### [WHAT IS EXPECTED]
Return the number of lines below that contain "input"; nothing else belongs in the reply.
(RECORDS SHOWN Opens)
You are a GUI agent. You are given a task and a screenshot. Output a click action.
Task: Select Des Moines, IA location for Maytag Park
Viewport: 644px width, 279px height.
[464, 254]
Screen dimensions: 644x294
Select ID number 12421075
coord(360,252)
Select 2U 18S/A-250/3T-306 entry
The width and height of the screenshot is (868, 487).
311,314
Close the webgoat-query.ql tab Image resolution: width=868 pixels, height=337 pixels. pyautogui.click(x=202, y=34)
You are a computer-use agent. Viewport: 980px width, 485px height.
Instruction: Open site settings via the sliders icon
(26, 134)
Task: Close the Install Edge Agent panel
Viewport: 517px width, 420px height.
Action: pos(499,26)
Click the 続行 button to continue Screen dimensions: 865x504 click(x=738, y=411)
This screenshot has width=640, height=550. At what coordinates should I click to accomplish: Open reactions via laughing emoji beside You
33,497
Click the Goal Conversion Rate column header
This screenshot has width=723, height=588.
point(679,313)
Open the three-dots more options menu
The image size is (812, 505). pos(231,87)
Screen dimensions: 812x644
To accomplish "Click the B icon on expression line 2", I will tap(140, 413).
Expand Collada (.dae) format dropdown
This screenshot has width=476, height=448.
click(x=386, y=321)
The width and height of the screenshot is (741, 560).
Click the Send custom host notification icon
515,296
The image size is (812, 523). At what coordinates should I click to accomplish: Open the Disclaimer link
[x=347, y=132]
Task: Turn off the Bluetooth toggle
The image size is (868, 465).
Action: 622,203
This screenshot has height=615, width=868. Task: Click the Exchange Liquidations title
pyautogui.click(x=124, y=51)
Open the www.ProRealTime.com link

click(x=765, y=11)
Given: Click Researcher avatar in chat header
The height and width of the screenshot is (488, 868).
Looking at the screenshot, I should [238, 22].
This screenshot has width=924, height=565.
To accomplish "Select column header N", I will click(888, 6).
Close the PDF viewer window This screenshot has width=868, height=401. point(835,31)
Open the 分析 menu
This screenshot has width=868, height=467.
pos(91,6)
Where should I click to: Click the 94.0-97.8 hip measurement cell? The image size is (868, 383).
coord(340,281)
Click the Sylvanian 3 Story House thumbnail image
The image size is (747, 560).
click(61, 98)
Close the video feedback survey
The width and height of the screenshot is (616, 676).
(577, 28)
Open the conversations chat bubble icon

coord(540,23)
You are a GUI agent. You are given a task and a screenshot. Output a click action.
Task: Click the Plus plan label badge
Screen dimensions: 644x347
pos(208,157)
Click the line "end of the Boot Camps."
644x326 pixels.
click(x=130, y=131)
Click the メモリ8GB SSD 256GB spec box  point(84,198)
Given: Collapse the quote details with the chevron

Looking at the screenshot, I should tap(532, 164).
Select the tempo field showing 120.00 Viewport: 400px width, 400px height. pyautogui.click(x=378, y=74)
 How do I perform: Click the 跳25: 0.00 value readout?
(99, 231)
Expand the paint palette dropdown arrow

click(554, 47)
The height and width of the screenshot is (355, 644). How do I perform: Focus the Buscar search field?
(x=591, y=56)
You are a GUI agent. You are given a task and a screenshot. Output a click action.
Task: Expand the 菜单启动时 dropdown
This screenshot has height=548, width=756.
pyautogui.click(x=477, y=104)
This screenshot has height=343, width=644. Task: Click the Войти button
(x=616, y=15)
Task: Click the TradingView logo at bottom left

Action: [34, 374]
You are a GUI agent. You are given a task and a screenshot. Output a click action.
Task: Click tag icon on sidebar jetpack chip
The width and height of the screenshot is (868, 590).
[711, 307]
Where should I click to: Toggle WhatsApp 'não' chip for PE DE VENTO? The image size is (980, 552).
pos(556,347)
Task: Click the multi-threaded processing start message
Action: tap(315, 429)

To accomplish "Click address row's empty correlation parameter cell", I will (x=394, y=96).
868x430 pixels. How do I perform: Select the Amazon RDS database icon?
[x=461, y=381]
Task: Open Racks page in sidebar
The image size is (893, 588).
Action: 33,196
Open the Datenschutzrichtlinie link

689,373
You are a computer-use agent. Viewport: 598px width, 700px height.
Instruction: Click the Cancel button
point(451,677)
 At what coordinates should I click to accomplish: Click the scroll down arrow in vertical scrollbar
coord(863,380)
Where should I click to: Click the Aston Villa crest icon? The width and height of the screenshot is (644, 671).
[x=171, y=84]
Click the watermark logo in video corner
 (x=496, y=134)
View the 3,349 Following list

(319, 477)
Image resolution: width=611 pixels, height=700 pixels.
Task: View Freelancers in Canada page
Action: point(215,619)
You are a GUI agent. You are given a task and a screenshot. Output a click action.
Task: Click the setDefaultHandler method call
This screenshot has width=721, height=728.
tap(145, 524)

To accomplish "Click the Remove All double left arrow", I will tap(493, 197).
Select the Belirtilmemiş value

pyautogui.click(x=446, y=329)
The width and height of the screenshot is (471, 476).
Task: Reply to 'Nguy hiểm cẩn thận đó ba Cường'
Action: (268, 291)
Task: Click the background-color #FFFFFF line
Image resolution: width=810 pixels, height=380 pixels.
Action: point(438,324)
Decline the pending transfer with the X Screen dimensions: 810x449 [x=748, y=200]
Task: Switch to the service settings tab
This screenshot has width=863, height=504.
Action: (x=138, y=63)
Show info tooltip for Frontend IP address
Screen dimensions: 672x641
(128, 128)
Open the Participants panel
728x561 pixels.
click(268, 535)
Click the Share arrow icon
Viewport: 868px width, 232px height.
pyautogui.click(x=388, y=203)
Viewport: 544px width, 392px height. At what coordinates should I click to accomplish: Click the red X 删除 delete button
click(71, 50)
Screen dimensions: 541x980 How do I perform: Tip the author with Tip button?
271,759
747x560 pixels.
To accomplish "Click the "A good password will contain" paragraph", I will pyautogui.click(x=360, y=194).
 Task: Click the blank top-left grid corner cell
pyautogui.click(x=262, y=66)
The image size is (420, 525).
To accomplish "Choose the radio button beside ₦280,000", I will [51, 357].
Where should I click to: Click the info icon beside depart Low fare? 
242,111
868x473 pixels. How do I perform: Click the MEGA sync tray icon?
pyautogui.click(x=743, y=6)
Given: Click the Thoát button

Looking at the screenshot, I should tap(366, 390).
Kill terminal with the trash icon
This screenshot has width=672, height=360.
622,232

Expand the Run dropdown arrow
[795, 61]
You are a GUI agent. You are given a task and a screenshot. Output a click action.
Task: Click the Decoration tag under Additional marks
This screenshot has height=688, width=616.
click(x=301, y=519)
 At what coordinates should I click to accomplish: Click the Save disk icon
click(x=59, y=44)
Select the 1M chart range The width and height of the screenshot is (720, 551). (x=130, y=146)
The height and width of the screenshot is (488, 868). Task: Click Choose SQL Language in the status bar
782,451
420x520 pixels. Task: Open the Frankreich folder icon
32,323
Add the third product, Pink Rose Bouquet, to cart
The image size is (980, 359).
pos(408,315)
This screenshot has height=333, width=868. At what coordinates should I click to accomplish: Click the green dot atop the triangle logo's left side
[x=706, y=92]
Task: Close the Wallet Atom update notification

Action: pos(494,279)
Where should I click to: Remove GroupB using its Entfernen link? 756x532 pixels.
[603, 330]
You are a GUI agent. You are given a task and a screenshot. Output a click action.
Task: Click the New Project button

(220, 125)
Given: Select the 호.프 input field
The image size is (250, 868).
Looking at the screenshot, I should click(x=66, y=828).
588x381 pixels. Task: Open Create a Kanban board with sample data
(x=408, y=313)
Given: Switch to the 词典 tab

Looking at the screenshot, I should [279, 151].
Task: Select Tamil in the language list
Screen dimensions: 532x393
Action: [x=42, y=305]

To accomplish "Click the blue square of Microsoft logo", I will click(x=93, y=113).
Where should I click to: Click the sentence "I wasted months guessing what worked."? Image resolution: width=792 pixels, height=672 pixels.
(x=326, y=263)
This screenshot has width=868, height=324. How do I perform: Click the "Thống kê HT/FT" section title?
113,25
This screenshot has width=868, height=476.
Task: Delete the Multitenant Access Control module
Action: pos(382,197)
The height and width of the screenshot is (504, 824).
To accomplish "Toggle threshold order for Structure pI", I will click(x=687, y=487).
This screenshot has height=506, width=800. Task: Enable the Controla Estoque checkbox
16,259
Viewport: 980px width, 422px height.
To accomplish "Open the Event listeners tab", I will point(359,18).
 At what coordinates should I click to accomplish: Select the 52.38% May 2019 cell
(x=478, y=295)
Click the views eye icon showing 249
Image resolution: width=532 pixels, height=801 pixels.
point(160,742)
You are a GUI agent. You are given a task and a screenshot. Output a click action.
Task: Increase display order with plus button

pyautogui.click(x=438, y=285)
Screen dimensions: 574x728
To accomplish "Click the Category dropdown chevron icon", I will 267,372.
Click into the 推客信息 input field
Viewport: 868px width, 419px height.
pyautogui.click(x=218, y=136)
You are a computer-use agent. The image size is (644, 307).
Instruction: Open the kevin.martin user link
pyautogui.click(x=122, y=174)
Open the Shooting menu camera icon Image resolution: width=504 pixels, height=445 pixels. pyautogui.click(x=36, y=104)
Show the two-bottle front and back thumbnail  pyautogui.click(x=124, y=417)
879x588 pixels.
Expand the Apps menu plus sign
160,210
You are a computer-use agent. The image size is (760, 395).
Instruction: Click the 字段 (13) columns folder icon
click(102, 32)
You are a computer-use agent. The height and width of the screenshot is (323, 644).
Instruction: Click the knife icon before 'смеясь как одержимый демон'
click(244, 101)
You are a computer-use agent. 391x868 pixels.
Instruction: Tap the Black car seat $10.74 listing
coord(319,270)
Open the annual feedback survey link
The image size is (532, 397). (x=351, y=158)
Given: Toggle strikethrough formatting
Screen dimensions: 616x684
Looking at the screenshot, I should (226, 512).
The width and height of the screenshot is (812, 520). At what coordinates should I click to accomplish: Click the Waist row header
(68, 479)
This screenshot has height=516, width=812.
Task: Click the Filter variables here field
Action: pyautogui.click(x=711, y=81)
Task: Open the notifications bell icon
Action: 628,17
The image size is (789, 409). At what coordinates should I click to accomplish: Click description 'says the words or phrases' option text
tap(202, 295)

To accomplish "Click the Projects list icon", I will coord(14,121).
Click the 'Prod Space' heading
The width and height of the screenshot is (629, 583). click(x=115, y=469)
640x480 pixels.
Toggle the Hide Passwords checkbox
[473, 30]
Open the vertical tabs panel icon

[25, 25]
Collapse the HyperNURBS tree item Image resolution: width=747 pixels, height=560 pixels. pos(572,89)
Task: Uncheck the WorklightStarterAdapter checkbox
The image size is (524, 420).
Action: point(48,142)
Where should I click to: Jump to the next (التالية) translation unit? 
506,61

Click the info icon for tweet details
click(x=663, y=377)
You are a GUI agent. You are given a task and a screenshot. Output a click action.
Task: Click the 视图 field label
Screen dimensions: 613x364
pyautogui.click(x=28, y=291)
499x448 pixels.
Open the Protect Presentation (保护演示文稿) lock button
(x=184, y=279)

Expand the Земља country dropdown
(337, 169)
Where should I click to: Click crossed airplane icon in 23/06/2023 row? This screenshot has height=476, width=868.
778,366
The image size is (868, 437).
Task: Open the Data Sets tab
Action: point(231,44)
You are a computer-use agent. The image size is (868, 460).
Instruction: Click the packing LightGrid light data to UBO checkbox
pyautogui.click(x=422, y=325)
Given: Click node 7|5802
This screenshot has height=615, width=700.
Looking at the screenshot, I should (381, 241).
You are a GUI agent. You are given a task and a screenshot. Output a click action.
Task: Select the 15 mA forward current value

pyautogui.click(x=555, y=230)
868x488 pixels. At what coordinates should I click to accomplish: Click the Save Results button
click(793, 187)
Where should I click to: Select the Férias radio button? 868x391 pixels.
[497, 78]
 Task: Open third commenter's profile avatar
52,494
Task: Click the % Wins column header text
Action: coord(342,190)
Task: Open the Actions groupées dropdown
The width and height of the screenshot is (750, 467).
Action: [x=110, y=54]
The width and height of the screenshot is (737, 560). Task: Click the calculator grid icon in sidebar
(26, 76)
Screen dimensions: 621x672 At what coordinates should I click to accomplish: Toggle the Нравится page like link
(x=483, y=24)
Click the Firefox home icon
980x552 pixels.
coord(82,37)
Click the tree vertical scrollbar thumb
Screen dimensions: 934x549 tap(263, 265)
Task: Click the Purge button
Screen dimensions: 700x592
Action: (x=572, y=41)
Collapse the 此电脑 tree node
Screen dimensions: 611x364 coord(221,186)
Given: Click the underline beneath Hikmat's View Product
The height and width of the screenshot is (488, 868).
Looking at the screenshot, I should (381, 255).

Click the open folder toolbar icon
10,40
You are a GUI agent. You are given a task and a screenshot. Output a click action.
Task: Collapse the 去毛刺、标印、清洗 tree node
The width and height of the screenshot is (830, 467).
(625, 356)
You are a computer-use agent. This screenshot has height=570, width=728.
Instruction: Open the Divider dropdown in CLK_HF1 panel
(RECORDS SHOWN Closes)
### [RESPONSE FOR THIS EXERCISE]
2